Retailers in Massachusetts are concerned over a bill in the state’s legislature that would require businesses to allow the public to use employee rest rooms or face a penalty. WAMC’s Berkshire Bureau Chief Lucas Willard reports…
The bill filed by Representative Louis Kafka serves to ensure private restroom access in retail businesses for those suffering from inflammatory bowel diseases. Advocates for those individuals with conditions like Chron’s disease are in support of the measure, while opponents think the bill would open the door to a new set of problems.

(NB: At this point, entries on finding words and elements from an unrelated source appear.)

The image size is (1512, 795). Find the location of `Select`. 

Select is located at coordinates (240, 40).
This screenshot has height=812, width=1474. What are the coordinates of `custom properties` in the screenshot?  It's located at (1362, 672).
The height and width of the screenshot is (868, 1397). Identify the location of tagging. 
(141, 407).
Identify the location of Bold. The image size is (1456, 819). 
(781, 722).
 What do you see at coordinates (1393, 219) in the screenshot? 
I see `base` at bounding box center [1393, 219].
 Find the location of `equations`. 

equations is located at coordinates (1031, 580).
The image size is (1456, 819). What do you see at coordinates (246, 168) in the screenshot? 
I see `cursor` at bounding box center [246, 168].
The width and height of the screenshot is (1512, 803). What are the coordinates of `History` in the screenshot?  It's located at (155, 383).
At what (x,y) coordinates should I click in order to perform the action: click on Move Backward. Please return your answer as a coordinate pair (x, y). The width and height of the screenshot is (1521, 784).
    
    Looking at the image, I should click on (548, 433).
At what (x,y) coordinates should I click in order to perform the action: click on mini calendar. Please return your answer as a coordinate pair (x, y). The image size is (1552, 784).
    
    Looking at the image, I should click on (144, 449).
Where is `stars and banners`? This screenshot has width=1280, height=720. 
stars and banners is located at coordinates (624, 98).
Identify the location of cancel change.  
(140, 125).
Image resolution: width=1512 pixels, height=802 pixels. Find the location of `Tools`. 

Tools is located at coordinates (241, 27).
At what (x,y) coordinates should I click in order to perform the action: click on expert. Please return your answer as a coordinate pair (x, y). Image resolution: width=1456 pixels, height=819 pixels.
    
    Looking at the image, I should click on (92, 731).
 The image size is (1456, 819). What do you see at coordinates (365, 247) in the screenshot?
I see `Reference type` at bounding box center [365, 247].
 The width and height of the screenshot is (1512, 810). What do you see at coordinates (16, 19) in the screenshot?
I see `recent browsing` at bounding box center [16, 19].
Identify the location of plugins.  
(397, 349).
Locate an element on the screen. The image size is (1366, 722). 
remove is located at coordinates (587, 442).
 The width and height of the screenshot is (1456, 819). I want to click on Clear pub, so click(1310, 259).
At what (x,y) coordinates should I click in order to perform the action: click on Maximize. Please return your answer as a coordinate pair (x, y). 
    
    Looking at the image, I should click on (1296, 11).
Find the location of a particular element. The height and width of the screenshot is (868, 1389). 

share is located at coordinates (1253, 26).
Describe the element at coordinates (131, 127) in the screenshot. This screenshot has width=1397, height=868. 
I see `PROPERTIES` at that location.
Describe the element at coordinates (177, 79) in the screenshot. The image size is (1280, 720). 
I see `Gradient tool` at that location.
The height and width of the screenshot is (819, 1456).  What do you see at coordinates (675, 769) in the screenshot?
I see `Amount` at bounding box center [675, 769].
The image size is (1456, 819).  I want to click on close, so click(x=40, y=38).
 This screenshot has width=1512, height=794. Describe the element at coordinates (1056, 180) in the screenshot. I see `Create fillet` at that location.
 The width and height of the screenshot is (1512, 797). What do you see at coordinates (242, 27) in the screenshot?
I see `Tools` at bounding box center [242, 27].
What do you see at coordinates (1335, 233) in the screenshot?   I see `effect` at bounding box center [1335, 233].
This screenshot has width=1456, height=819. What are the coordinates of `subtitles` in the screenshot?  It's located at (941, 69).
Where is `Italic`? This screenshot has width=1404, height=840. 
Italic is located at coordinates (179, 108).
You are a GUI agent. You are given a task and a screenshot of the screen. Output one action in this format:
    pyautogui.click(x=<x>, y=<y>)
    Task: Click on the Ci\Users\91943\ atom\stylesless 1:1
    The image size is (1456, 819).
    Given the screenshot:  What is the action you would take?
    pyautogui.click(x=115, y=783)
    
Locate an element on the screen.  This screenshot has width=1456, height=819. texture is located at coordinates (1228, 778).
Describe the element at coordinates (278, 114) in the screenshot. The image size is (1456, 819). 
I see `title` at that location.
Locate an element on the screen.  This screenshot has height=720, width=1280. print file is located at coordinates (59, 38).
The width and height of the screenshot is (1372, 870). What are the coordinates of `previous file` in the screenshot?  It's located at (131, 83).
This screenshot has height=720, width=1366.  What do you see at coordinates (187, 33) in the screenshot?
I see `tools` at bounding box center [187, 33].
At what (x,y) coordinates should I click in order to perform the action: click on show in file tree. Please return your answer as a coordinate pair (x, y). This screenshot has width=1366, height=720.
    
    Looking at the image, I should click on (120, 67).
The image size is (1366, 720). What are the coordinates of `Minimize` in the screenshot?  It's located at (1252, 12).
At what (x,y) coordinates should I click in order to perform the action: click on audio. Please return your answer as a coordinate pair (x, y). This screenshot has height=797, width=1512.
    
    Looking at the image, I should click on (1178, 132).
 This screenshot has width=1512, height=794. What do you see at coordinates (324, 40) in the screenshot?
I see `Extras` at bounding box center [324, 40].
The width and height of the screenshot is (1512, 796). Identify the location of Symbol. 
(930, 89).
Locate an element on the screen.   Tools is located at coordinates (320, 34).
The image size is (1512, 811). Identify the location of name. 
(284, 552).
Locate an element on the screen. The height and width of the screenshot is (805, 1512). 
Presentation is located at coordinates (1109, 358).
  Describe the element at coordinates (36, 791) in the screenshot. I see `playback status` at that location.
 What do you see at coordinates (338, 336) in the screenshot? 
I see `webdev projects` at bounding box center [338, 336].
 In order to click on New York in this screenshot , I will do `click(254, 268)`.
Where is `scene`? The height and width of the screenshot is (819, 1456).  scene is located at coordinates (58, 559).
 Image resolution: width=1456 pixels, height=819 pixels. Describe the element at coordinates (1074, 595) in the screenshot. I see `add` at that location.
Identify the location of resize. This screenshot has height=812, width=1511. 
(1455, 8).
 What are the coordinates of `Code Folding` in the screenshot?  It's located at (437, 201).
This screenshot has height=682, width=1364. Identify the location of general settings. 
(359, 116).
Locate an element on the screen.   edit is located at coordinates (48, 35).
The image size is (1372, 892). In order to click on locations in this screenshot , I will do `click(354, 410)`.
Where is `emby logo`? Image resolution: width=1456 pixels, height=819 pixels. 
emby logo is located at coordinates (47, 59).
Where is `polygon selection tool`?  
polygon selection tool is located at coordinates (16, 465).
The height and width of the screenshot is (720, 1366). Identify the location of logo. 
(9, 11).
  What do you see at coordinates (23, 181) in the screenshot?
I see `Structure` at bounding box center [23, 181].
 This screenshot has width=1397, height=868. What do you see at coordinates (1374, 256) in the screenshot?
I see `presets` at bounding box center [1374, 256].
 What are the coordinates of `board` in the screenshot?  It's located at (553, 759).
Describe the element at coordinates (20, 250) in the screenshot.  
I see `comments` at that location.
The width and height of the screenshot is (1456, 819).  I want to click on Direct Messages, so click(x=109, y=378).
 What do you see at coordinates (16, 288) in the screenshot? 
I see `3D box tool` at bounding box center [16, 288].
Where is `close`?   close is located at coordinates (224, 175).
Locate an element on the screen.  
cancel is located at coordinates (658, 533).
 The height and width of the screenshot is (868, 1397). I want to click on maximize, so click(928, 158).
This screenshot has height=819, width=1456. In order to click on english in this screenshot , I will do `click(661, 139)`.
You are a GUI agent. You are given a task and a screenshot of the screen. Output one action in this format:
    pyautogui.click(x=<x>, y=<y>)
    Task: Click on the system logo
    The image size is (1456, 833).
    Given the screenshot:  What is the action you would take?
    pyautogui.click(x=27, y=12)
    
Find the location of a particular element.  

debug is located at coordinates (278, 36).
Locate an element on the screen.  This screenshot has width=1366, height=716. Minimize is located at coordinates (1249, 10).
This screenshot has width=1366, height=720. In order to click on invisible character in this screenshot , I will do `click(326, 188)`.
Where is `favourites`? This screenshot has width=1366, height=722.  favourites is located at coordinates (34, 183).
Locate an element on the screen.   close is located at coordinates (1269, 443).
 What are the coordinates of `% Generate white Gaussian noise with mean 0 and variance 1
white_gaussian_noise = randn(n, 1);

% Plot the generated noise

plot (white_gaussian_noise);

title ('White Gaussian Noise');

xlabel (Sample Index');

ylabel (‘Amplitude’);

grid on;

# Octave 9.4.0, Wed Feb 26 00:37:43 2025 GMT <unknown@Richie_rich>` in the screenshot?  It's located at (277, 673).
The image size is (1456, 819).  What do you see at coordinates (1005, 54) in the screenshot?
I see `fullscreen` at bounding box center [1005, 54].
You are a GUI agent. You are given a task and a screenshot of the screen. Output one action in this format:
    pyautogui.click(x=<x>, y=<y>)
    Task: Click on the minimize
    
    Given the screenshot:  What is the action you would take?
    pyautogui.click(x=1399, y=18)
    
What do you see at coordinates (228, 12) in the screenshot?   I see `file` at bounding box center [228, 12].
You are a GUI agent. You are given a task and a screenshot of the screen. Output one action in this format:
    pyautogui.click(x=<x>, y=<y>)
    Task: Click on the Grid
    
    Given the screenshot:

John Hurst, president of the Retailers Association of Massachusetts said that passage of the bill could end in results that aren’t so simple.
Hurst considers the bill unnecessary and that businesses can do a better job of controlling use of a bathroom than the government.
But Rob Harris disagrees.
Harris is the New England Regional Director of the Chron’s and Colitis Foundation for America – or CCFA. His organization is standing in support of the legislation.
Harris mentioned that the issue is particularly challenging for children, or anyone embarrassed about having to ask to use a restroom in an emergency.
Under the bill, retailers who refuse restroom access in need could face a $100 penalty. John Hurst of the Retailers Association of Massachusetts asked why the bill only seeks to regulate businesses, and does not extend to government, banks, or other institutions. Harris of the CCFA said starting with retail is a step in the right direction.
The bill initially passed the Massachusetts House of Representatives last week, it has not made its way through the Senate.
A similar version of the bill previously failed to pass the Senate in the last session. Language has since been added to excuse retail outlets with only one employee, would not require businesses to make facility upgrades, and would excuse situations that would present security or safety risks. Similar legislation has passed in 12 other states.